A este respecto, conviene decir que en esa nebulosa de «inconformistas» están concurriendo dos perfiles éticos: Respecto al primero de ellos, conviene evocar ciertos estudios sociológicos que advierten de que es cosa natural que los hombres nacidos en un clima de bonanza económica se inclinen por postular como fines existenciales objetivos alejados de todo materialismo. Es este un fenómeno que en las últimas décadas viene siendo avalado por los eminentes sociólogos Inglehart y Welzel, quienes catalogan a esta particular suerte de ciudadanos como post-materialistas. Sin embargo, cree el que suscribe que el sociólogo que mejor captó la lógica que alumbra esta clase de ética fue Alexis de Tocqueville cuando a principios del S.XIX hablando de esta suerte de individuos dijo: el bienestar material no es, pues, para ellos el objeto principal de la vida, sino simplemente una manera de vivir () así satisfecho sin esfuerzo ni temor el afán natural e instintivo que sienten todos los hombres por el bienestar, su alma se dirige a otra parte y se apega a cualquier empresa más difícil y más grande, que la anima y seduce.  Añádase a esto que trascendidos los intereses materiales, lo natural en estos individuos es que su voluntad se encamine o bien a la búsqueda de un reconocimiento de sus semejantes, o bien a la consecución de los ideales que le proponga su razón, (tal es el predicamento que hace Platón en su República). Definido este particular tipología de ciudadano y las razones a las que responde su generalización, puede intuirse fácilmente cómo su presencia si está llamada a generalizarse en nuestro próspero entorno, dicho lo cual, para los que tenemos la firme convicción de que no hay forma más segura de alcanzar el reconocimiento del prójimo que el servicio al conciudadano, ni un mandato racional más universal que esforzarse en la ayuda de los mismos, se nos presente como imperativo, si no ampliar,  al menos sí mantener los actuales cauces de participación en la cosa pública, sin menoscabo de las instituciones políticas de democracia regional y local.

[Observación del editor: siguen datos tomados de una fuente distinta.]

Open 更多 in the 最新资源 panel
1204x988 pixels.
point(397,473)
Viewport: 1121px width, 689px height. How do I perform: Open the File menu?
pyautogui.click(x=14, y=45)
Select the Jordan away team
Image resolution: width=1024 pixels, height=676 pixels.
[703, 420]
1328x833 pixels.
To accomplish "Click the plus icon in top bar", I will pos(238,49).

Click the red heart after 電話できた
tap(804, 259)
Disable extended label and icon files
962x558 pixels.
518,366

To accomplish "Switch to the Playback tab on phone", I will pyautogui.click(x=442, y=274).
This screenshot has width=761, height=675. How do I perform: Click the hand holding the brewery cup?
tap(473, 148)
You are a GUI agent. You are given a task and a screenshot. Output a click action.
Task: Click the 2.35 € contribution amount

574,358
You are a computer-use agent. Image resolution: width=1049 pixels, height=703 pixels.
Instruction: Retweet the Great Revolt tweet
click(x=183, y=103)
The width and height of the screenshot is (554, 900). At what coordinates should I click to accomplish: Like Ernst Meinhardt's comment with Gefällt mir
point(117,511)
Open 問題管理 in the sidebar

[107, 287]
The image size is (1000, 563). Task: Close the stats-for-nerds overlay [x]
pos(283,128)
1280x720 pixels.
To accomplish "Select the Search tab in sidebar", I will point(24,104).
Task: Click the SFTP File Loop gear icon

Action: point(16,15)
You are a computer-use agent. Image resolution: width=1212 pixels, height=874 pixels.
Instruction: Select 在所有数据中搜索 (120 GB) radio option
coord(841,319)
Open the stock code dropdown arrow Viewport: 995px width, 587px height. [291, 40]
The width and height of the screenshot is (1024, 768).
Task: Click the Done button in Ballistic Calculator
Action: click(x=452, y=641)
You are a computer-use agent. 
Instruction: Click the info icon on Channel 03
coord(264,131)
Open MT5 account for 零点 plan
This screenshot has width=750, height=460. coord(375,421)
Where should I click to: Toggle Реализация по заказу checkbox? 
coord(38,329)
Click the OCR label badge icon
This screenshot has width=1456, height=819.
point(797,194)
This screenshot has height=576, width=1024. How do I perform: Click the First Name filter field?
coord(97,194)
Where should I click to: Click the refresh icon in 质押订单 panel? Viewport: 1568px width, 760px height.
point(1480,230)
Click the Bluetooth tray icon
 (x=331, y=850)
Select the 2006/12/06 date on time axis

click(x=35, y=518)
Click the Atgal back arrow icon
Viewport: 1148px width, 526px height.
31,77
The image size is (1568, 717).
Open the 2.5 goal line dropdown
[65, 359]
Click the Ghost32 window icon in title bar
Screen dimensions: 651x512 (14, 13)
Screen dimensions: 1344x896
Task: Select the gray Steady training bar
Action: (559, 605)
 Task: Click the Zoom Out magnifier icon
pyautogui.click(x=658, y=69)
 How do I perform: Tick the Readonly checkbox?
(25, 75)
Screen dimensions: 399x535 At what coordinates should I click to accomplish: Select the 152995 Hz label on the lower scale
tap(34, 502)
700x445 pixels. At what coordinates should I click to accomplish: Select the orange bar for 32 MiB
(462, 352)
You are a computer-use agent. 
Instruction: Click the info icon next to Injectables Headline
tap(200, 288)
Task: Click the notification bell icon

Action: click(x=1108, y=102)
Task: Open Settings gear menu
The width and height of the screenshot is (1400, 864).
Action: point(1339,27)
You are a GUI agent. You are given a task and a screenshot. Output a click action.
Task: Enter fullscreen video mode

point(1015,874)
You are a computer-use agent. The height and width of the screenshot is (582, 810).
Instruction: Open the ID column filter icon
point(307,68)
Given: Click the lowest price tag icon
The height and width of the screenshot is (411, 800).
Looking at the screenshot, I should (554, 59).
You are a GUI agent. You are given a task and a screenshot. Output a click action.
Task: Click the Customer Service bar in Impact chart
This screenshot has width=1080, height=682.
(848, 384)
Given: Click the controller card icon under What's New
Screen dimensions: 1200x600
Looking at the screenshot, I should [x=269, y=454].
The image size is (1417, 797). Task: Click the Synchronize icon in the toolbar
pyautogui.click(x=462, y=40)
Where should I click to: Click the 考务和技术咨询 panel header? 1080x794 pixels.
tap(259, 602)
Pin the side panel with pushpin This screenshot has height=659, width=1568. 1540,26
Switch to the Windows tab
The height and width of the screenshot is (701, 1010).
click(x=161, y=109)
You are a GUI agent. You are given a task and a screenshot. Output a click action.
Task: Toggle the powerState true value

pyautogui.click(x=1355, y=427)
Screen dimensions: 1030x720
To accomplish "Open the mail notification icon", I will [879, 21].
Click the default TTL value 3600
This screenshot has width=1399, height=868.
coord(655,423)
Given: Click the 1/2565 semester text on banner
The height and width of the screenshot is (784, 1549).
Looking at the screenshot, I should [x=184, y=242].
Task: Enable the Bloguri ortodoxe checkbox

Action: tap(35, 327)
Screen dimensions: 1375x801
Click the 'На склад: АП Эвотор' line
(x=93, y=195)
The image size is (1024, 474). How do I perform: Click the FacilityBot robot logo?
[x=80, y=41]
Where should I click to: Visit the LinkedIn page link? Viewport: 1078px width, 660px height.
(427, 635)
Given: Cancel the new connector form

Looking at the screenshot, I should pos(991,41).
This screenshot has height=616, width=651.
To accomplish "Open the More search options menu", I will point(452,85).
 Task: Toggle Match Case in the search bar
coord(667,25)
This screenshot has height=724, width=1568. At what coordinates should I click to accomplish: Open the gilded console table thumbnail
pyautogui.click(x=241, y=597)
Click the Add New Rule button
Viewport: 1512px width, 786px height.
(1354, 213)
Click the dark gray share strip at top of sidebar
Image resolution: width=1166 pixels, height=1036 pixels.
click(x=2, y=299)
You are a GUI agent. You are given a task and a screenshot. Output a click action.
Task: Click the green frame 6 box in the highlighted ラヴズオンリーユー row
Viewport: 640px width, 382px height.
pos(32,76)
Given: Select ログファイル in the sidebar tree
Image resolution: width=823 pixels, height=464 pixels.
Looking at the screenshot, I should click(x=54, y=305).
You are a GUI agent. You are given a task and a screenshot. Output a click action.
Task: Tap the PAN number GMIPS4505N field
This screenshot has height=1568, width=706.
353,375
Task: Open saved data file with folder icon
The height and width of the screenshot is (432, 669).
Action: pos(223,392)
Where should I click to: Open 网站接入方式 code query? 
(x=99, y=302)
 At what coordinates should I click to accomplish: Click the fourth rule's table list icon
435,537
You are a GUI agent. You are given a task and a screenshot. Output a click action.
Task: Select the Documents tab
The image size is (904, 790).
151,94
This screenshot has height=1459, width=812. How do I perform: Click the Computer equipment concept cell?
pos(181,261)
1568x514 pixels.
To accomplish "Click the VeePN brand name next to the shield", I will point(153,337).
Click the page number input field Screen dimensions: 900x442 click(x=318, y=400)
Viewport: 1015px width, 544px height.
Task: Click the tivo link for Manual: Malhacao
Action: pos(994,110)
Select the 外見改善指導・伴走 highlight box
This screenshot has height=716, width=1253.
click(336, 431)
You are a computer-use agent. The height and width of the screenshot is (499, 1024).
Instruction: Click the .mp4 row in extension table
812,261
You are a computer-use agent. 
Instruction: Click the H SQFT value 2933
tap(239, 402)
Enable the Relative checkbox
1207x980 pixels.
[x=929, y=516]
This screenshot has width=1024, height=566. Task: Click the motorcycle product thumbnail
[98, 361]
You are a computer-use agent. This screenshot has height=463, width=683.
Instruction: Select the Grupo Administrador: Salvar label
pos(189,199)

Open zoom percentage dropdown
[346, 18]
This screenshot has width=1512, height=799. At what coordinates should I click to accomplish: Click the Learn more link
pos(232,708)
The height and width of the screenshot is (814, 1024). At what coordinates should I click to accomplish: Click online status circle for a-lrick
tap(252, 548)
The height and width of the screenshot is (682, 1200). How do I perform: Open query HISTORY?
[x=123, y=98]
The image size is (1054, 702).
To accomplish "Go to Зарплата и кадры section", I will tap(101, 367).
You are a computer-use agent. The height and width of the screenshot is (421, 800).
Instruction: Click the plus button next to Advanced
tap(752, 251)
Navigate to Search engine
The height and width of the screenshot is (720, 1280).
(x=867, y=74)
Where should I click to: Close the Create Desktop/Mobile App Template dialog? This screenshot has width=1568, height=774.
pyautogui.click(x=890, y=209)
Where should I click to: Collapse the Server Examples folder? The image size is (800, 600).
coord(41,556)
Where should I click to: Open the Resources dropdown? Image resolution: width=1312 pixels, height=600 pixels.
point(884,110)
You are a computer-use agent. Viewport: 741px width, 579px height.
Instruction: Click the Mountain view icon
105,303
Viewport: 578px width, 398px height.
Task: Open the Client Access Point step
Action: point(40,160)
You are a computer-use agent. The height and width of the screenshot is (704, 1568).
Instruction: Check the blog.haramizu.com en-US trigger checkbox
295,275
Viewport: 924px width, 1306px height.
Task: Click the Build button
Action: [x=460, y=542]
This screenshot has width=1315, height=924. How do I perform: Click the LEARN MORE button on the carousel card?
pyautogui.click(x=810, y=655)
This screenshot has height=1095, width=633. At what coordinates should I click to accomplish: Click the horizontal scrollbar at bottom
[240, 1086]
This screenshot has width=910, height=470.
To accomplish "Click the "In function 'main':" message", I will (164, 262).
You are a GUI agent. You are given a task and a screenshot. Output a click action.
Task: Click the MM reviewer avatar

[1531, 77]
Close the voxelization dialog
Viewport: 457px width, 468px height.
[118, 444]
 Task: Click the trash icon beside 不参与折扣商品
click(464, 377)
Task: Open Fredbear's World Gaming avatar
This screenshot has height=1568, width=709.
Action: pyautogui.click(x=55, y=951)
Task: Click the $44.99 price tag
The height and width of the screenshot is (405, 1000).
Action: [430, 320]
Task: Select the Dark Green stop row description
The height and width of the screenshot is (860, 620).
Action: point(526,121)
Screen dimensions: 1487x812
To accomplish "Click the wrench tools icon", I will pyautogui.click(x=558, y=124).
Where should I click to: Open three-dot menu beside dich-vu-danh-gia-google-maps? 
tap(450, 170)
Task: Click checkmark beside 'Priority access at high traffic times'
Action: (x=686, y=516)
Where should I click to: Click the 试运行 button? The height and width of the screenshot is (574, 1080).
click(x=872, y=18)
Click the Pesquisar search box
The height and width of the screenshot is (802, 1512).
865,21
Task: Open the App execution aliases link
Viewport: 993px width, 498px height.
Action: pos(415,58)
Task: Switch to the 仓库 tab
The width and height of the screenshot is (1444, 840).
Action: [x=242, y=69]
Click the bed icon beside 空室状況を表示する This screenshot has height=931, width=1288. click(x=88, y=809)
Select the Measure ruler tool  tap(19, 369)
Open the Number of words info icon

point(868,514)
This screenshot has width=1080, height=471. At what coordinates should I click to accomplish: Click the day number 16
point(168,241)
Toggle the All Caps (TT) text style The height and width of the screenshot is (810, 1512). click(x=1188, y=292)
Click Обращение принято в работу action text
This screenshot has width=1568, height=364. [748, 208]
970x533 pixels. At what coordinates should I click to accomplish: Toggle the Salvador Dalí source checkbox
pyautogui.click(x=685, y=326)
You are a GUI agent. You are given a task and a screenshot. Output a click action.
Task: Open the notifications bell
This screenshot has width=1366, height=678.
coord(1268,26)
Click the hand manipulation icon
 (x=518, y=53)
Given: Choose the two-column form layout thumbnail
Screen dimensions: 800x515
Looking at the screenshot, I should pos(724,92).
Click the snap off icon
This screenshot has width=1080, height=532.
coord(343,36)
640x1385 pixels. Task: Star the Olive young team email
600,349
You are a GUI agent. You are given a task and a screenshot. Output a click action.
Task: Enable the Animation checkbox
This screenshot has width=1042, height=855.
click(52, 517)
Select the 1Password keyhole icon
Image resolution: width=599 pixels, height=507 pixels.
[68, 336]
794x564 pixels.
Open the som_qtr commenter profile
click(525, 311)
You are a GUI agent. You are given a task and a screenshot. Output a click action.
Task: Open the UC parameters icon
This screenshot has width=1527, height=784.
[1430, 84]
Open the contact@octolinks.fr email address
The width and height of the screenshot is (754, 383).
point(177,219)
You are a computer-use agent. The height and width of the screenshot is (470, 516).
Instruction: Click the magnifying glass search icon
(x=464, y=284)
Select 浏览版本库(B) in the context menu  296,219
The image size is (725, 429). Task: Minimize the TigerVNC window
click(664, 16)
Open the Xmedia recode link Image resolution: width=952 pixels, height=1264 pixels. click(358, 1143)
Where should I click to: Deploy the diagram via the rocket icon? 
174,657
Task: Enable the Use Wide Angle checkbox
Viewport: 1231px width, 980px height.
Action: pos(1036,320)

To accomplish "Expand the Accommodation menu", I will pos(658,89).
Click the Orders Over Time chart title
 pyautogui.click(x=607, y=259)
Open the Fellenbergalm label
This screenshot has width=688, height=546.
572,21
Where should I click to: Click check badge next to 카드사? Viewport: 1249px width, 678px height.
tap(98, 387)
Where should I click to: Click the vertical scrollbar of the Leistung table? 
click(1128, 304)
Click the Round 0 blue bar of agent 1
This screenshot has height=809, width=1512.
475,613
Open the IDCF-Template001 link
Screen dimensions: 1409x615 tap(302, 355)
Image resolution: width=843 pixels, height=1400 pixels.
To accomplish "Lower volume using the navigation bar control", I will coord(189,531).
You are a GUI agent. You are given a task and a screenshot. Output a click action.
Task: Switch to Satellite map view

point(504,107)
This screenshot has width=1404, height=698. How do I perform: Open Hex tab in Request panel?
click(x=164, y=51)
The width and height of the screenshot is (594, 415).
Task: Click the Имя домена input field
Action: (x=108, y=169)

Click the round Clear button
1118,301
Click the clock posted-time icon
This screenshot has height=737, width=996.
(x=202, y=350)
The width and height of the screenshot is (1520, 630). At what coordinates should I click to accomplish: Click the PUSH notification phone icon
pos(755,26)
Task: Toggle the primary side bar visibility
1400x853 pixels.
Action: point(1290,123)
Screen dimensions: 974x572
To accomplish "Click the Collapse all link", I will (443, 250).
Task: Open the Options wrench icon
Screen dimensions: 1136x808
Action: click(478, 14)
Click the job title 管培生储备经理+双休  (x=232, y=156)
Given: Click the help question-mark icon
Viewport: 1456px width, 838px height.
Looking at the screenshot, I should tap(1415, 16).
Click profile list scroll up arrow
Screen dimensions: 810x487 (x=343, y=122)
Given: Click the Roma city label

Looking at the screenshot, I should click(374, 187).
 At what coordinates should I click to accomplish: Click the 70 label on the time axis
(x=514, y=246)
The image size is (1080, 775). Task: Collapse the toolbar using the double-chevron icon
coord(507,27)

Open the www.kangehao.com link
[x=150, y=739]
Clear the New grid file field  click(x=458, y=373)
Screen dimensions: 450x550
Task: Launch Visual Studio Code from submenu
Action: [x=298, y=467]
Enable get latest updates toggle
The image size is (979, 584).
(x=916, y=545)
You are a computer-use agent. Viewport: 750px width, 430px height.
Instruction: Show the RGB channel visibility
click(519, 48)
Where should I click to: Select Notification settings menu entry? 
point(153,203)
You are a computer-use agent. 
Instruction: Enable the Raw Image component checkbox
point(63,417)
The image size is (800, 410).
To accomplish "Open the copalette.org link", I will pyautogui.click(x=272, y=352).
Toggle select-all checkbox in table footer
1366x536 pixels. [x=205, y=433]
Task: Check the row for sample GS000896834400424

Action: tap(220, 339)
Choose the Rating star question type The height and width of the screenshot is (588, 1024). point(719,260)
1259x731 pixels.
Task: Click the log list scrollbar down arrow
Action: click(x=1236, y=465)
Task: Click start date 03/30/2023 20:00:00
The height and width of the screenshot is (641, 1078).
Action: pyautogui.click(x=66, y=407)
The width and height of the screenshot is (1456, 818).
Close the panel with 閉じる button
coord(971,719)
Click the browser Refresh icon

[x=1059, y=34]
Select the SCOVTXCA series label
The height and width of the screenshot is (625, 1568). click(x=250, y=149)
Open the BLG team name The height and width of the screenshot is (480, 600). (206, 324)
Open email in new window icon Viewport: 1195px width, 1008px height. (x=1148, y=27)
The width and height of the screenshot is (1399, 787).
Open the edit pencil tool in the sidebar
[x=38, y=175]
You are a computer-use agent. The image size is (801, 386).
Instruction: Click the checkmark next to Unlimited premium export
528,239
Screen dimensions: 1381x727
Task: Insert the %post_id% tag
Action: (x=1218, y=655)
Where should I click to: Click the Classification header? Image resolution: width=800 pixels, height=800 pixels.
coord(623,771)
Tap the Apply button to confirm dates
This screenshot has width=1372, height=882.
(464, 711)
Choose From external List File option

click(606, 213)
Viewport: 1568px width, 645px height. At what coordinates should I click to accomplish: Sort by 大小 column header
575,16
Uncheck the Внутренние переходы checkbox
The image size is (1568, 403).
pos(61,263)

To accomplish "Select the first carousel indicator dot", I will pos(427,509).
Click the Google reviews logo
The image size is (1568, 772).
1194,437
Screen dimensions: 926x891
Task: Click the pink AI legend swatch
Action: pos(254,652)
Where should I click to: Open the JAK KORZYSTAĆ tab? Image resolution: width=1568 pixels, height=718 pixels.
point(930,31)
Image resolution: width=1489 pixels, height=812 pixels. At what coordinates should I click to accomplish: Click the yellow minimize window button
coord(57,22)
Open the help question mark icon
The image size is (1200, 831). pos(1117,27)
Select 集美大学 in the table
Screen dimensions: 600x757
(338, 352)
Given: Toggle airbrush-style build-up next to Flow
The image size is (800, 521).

En cuanto al otro perfil ético que concurre entre los que hemos catalogado como «inconformistas» de hoy, siguiendo la terminología de Inglehart y Welzel, les corresponde la etiqueta de materialistas. Para estos, su coyuntural desprecio al consenso de 1976 responde a la frustración de esas expectativas económicas que comenzaron a sembrarse en lo más profundo del alma del español a partir del año 1957. En su mayoría abonados con la única ilusión de proporcionarse pequeños caprichos privados, muchos han estallado en cólera cuando esta monolítica aspiración vital se ha visto frustrada por el último de los vaivenes del sistema de mercado. Esta suerte de individuos tienen la desventura de no percibir los lazos que lo ligan a la suerte de todo un cuerpo ciudadano hasta que sus proyectos individuales se ven truncados, único momento en el que alzan la vista más allá de estos, ya sea para demandar al Estado una pronta solución, o bien – con el falso pretexto de defender la sagrada igualdad – para desahogar sus frustraciones en la baja empresa de perjudicar a aquel que compartiendo sus inquietudes ha salido airoso  del trance.  De estos últimos, los que han salido airosos de las turbulencias, tampoco puede evitarse señalar que caigan en bajezas, pues partiendo de los mismos impulsos no pierden ocasión para infiltrarse entre el resto de reformistas, alegando oportunistamente que la desmantelación de la estructura del Estado y del resto de administraciones locales será a buen seguro beneficiosa  para la parte afligida. Lo cierto es que las dos caras de esta misma moneda de modelo ético, a menudo tan solo separadas por la suerte, coinciden en no percibir la participación en la vida política o asociativa si no como un instrumento al servicio de sus propias expectativas edonístas, por lo que sus propuestas están llamadas a ser borradas de la faz del tablero político tan pronto como se reconduzca la situación económica y arrecie el maremagnum de demandas reformistas que tan oportunistamente aprovechan algunos.